At first, you assume that you must have been going a few miles over the posted speed limit or perhaps your tail light is out. You soon realize the situation is a lot more serious than that when the officer asks you to step out of your car. This is often the first step of detainment, meaning you are legally obligated to stay put at the scene unless the officer allows you to leave. If the next step involves field sobriety tests, your future may be at stake.

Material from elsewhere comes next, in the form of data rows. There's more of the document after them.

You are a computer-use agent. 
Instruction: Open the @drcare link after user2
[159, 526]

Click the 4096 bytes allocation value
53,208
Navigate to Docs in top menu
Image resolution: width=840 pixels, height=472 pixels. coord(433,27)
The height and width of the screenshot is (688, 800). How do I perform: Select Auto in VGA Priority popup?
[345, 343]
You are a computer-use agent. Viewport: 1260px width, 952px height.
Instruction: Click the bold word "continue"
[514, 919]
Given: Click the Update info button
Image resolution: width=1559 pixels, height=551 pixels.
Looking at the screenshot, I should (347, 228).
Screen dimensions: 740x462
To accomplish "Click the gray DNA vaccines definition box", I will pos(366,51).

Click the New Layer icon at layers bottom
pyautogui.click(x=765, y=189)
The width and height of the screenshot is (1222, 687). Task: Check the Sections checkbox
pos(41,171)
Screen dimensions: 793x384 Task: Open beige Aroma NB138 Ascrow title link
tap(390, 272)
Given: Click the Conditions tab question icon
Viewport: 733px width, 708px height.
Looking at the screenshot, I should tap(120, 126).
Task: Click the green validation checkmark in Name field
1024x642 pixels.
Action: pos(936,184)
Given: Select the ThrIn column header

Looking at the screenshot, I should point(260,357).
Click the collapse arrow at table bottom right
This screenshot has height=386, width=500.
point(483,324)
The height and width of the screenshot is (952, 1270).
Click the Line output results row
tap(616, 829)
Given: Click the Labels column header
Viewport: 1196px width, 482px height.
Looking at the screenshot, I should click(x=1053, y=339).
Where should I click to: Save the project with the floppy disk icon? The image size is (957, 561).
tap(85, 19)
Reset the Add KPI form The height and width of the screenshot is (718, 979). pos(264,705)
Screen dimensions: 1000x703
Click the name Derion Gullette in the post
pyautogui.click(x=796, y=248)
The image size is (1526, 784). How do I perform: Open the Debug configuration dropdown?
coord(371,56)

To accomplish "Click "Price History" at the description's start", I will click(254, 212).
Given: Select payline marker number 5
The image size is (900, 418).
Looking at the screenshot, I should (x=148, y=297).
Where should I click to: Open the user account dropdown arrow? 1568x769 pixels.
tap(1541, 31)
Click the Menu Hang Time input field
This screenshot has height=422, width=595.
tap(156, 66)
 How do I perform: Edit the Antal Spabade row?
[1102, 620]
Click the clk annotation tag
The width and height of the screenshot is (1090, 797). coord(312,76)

Standardized tests to determine probable cause

When it’s a police officer’s word against yours, things can go either way. Knowing your rights ahead of time and where to seek support when needed can often help mitigate such circumstances. The following list explains the basics of three field sobriety tests that can mean the difference between heading the rest of the way home after the game or going to jail:

  • Police use the walk-and-turn test to check your balance, gait and ability to correctly respond to specific instructions. If you veer off the designated line the officer asks you to walk, or he or she tells you to hold your arms at shoulder length and you don’t, the result may be that you face charges for drunk driving.
  • Another common field sobriety test is a one-leg stance. Many sober people are terrible at any sort of balance tests, so there’s a chance you may be perfectly sober and still bomb this test. The problem is that failing it can land you behind bars.
  • The most scientific of the three common field sobriety tests is a horizontal gaze nystagmus test. When a police officer asks you to use only your eyes to follow a pen or a finger placed before you at eye level, there is a reason. The purpose of the test is so the officer can observe your eye movements as  you track the object left to right or up and down.

Your eye will generally jerk erratically when it reaches its maximum peripheral view; however, if you’re drunk, that jerky movement may occur a lot sooner. Failing any or all of these tests gives an officer probable cause to arrest you for DUI. That still does not necessarily mean you will face conviction.

Although getting arrested can surely ruin an LSU night out, it doesn’t necessarily have to ruin the rest of your life. If you know your rights and how to protect them, you may be able to set the record straight without any permanent consequences.